Бальдульф кивнул, явственно польщенный.
— Стараюсь, господин капитан. Я родился и вырос в Нанте. Это не просто город, это мой город. И эти улицы — они тоже мои. Я знаю, как и к чему здесь все. А некоторым вещам ведь и в училище не обучат, только на шкуре понять, на деле… — Бальдульф немного осекся, видимо пытаясь понять, не слишком ли грубо это прозвучало, — Я имею в виду, господин капитан, что опыт — он всегда надобен.
— Верно, верно. Извините, не буду садиться за стол, не хочу оставить вас без стула. Постою здесь. А вы садитесь. Сегодня я вновь пришел к вам за советом.
Интересная штука — капитан просит совета у отставного сержанта.
— Клаудо, вина! — приказала я.
Клаудо, подволакивая ногу, отправился к шкафу, трясущимися руками вытащил графин с вином и налил полный стакан. Несмотря на движения эпилептика и пляшущие пальцы, он не пролил ни капли. Ламберт, забыв о чем говорил минуту назад, отстраненно наблюдал за ним со смесью удивления и отвращения на красивом породистом лице потомственного барона фон Роткирха. Его можно было понять. Клаудо выглядел достаточно неказисто чтобы произвести впечатление, более того — он выглядел омерзительно. Высохшая пародия на человеческое тело, облаченная в потерявшие цвет лохмотья, прыгающая, хромающая, дрожащая, со скошенной набок бугристой головой и кожей, похожей на подгнившую колбасную обертку. Глаза у Клаудо были мертвые, пустые. И отвратительно человеческие. Когда они ворочались в своих глазницах, казалось, что слышишь тихий скрип.

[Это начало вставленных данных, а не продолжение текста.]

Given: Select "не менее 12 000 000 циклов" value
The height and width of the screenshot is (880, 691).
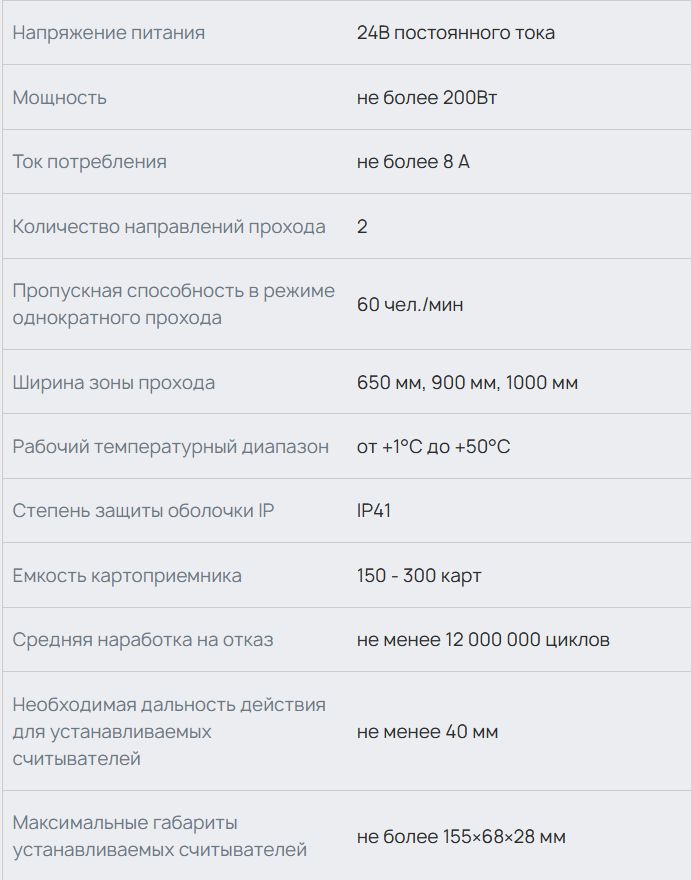Looking at the screenshot, I should pos(483,640).
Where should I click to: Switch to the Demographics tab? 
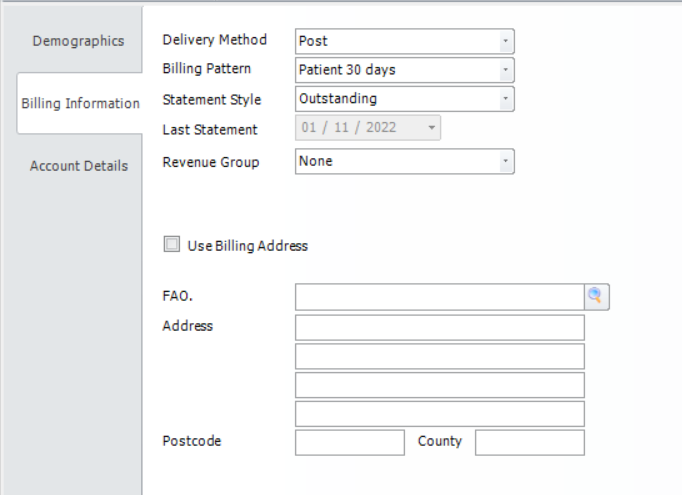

Интересно, что они увидели, эти глаза, в тот краткий последний миг божественного понимания, когда аппарат нейро-коррекции наложил на него Печать покаяния пятой степени, испепелив половину мозга и превратив когда-то думающее человеческое существо в безвольную куклу? Мне всегда казалось — они увидели что-то значительное. Что-то такое, после чего навсегда остались пустыми стеклянными бусинами, оплавленными изнутри жаром последней, кипящей в сознании, мысли. Клаудо подошел к моей кровати и склонился надо мной, подставив стакан к губам. Очень неудобно пить из стакана, если ты лежишь на спине и не можешь даже приподнять голову. Но с этим можно освоиться, если практиковаться пару лет. Со всем можно освоиться.
Вино горчило на языке, оставляя маслянистый серный привкус и рождая легкую изжогу. Оно ползло по пищеводу вниз медленно, как лава, но его рожденное в земле и вызревшее в винограде тепло пробиралось в мельчайшие щели моего тела, наполняя голову легким хмельным ветерком, сладким и бодрящим.
— Это Клаудо, наш сервус, — сказал Бальдульф, заметив взгляд капитана Ламберта, — Он, конечно, выглядит неважно… Прямо скажем, паршиво он выглядит. Но работу свою знает. Запах от него не самый приятный, но мы привыкли… Для Альберки его купил. Я ведь иногда из этой дыры и выбираюсь, а ей уход нужен, нянька… Рожа у него мерзкая, но он безобиден и трудолюбив, как божья пчела.
— Пустое, — ответил Ламберт, мотнув головой, — Я видел столько мертвецов, что равнодушен к ним, пусть даже они расхаживают по дому. Извините, я задумался. Вы знаете Собор Святого Дометиана?
Бальдульф наморщил лоб.
— Был в нем на Пасху, господин капитан. Но не могу сказать, что часто там бываю — путь отсюда приличный…
— Не знакомы, случайно, с его настоятелем, отцом Гидеоном?
— Нет, сомневаюсь. Не тот я человек, господин капитан, чтоб настоятель одного из великих соборов Нанта со мной дружбу водил. Разве что мельком видел, да и за то не поручусь.
— Хороший собор, — рассеянно сказал Ламберт, разглядывая свои закованные в сталь пальцы, которые, без сомнения, могли переломить человеческий позвоночник одним небрежным щелчком, — Не из тех, в которых служит сам епископ, да и уступает многим современным, но у графа на особом счету.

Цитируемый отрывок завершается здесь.